Every morning, Tony Diamond goes to a local park for an hour of fast walking. Then he runs for another hour. He also goes to a gym two or three times a week for muscle training. The retired navy captain won three medals at the 2015 National Senior Games in the road race and the race walk in his age group, 85 to 89.

“My current age is 86 years old and my fitness age is 44," he says. “I think I have such a good number because I did a lot of exercise during my life. I've been exercising since I was a little boy.”

Helen White, a versatile athlete who won a silver medal in pickleball at the 2013 National Senior Games, plays basketball and also teaches the sport to senior groups.
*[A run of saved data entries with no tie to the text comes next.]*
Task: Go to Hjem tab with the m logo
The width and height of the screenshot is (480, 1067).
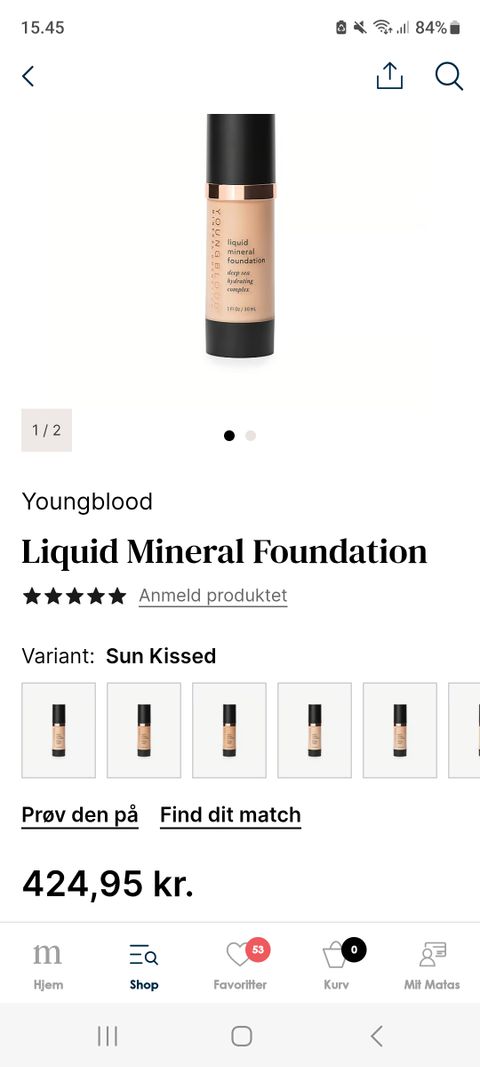Action: [x=48, y=965]
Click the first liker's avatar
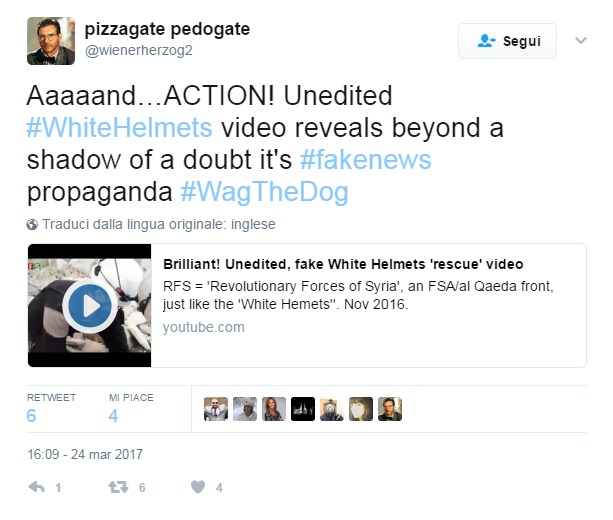 (216, 409)
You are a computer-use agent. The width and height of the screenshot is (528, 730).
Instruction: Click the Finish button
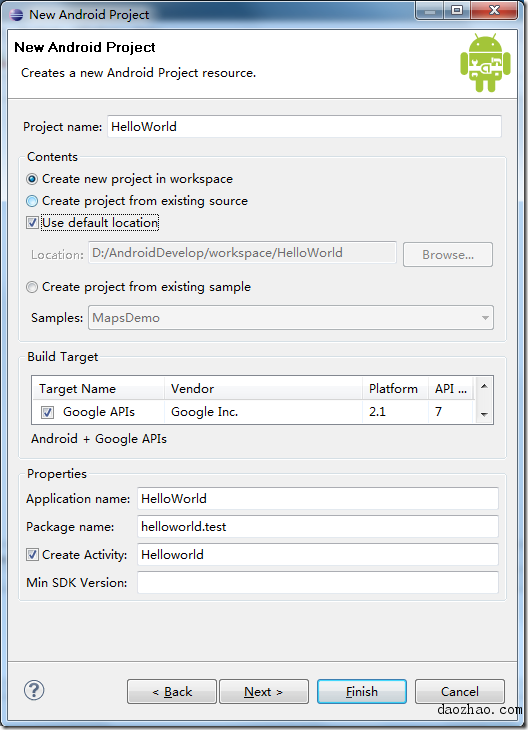click(362, 691)
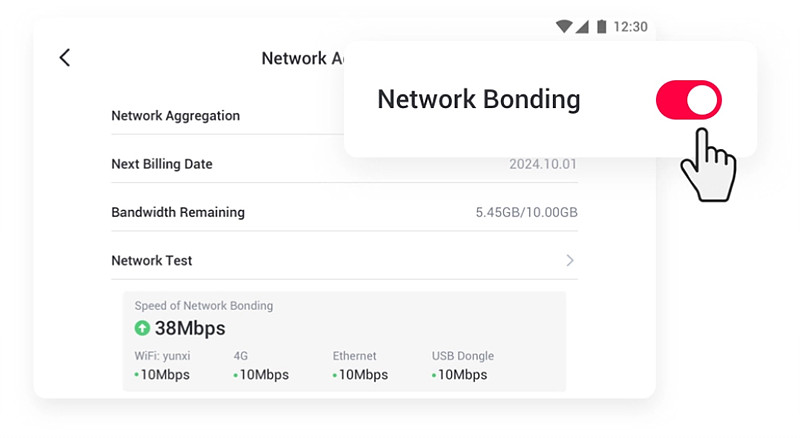Click the 38Mbps bonding speed readout
Viewport: 800px width, 438px height.
[190, 328]
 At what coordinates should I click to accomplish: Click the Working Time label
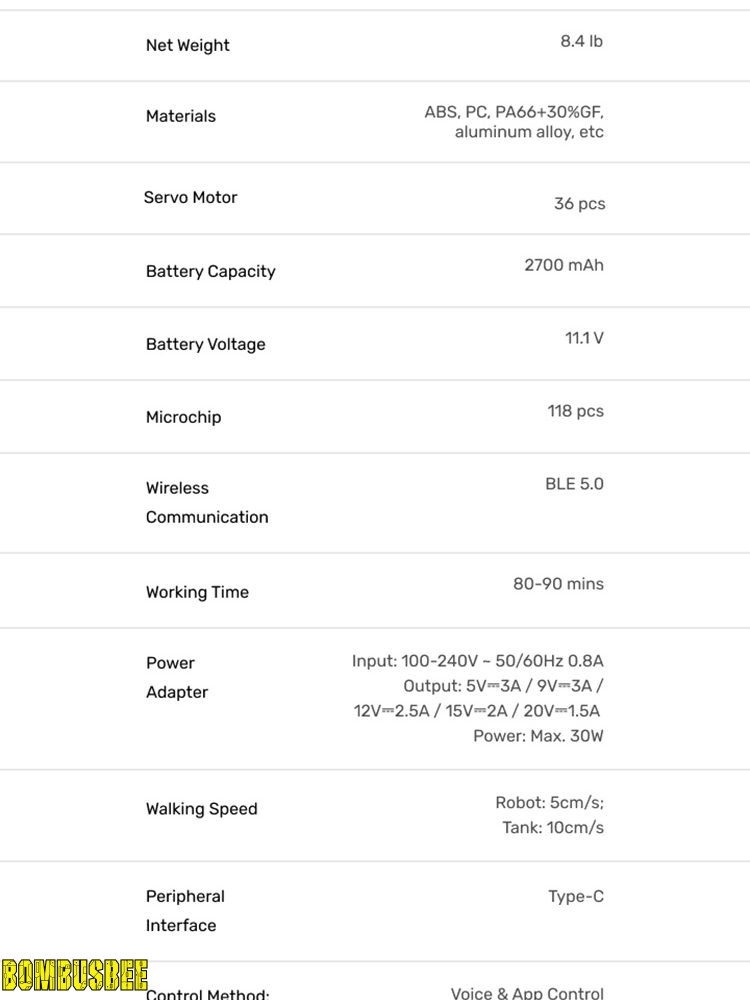[197, 592]

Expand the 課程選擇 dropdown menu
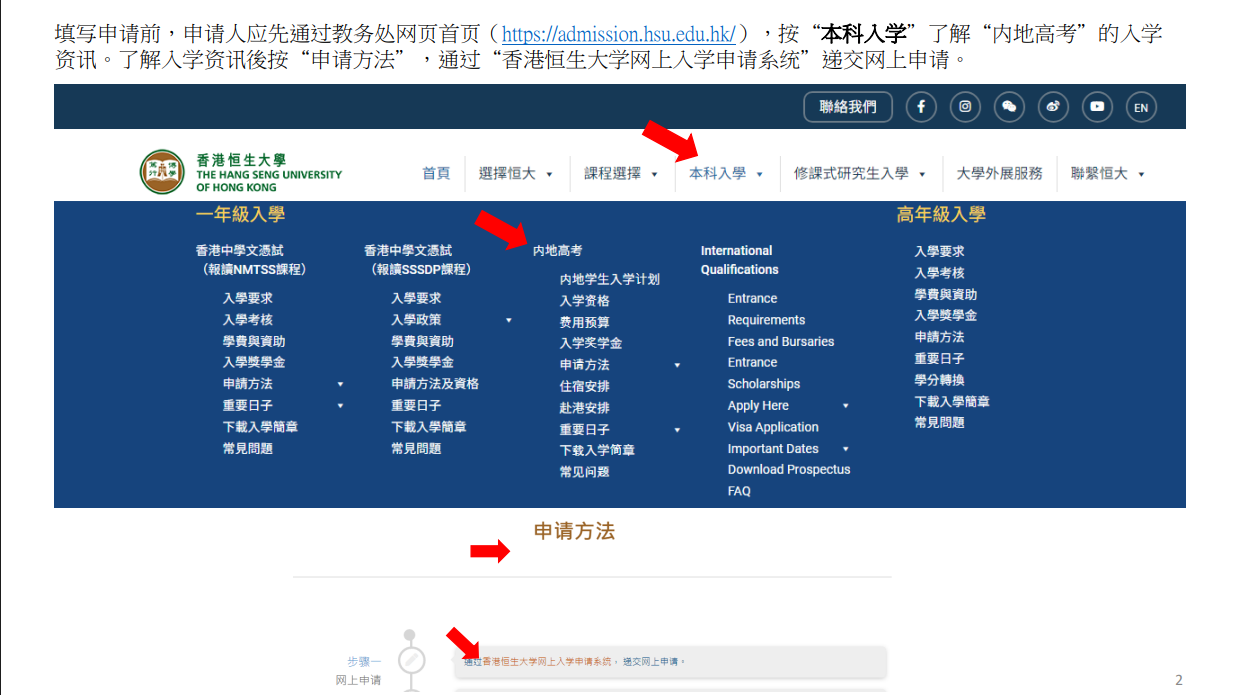click(x=621, y=173)
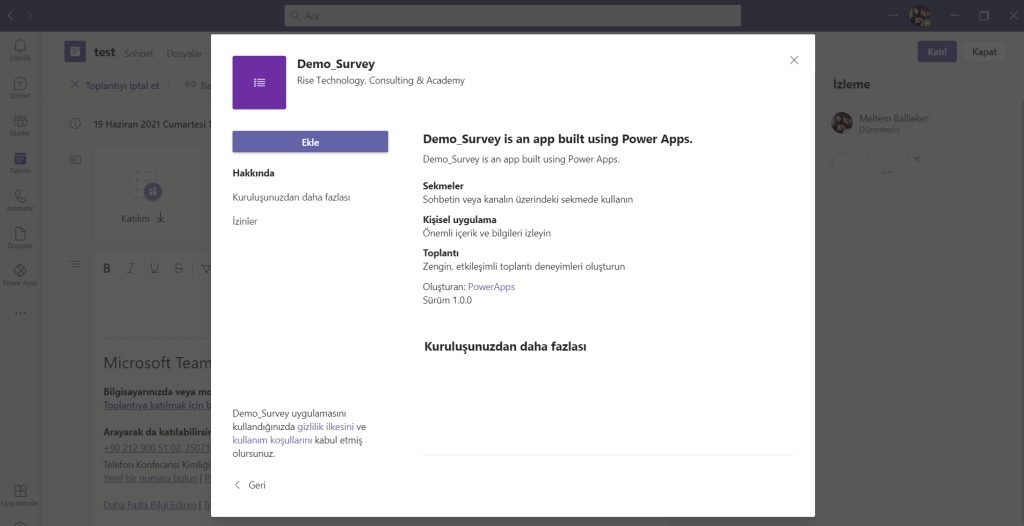1024x526 pixels.
Task: Open Aramalar calls in the sidebar
Action: (20, 200)
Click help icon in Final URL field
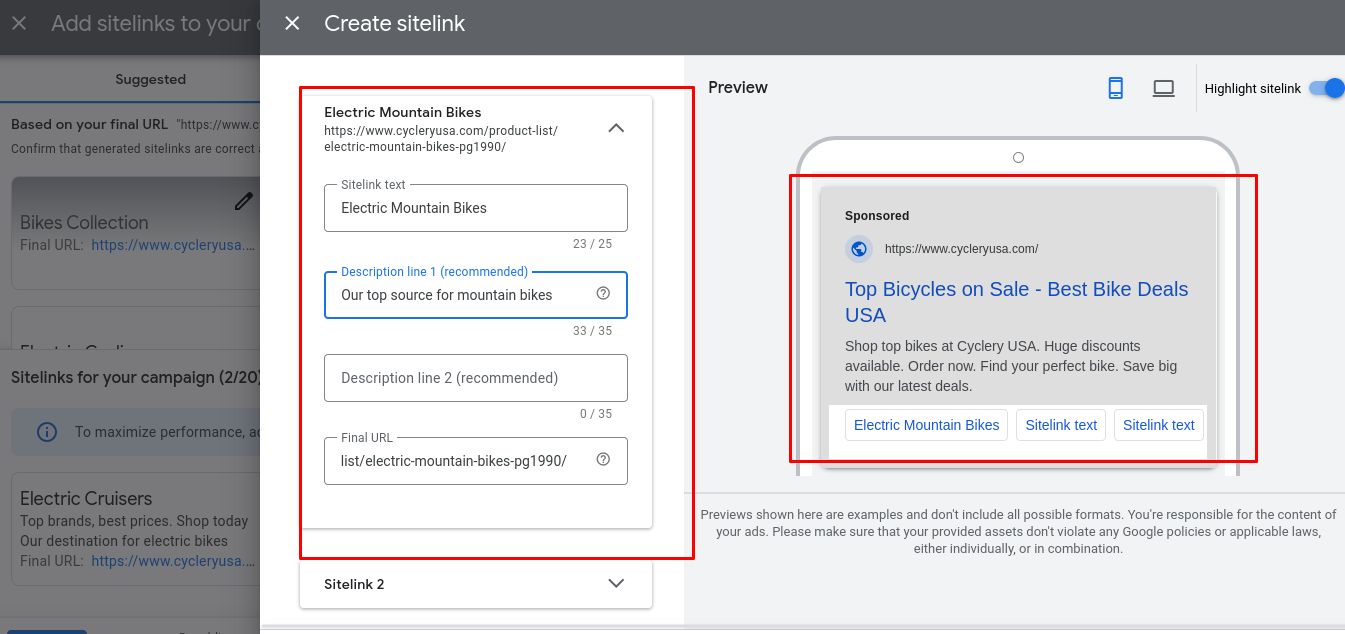The width and height of the screenshot is (1345, 634). click(603, 460)
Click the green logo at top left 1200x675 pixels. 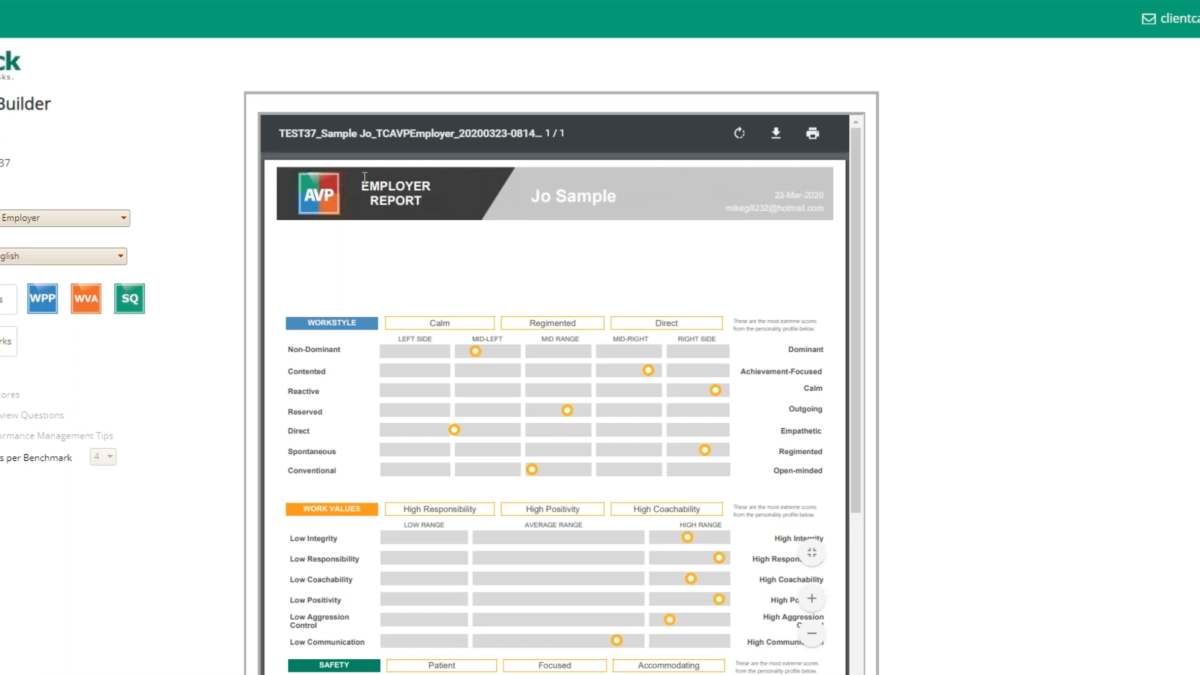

“I'm 62 years old and my fitness result showed that I was 32 years," she says. “It really wasn’t until I turned to 50 that I decided to become much more serious and focused about play, and just making sure it is daily part of my life.”

White and Diamond are among some 5,000 competitors in the National Senior Games, a biennial competition for athletes over 50 that was recently held in Minnesota, who took part in the study on fitness age.

The research, led by Dr. Pamela Peeke of the University of Maryland in coordination with Dr. Ulrik Wisloff of the Norwegian University of Science and Technology, who developed a fitness calculator, found that older athletes’ fitness age is more than 20 years younger than their chronological age.

“You simply input very straightforward data," said Peeke, explaining how the study was conducted. "We ask you questions: your age, height, weight, how much you work out, your waist size, heart rate, blood pressure, and it goes on. Then you press a button, you find out what your actual fitness age is.

“This kind of testing, an assessment of fitness age, is actually very valid and it helps us understand the benefits of being fit and healthy,” she added, explaining that anyone can use the online calculator for free.

Peeke, a board member of the organization that runs the National Senior Games, says many of the competitors didn’t start training until later in life. Consisting of a variety of sports — from track and field to triathlon — the games' average competitor is 68, although their average fitness age is 43.

"It doesn’t matter how old you are," she said. "Twenty, 25, 30 ... who cares, all of us can lower our fitness age by staying right on top of it, taking good care of ourselves, especially physical activity."

Peeke says it is never too early or too late to start reaping the benefits of exercise.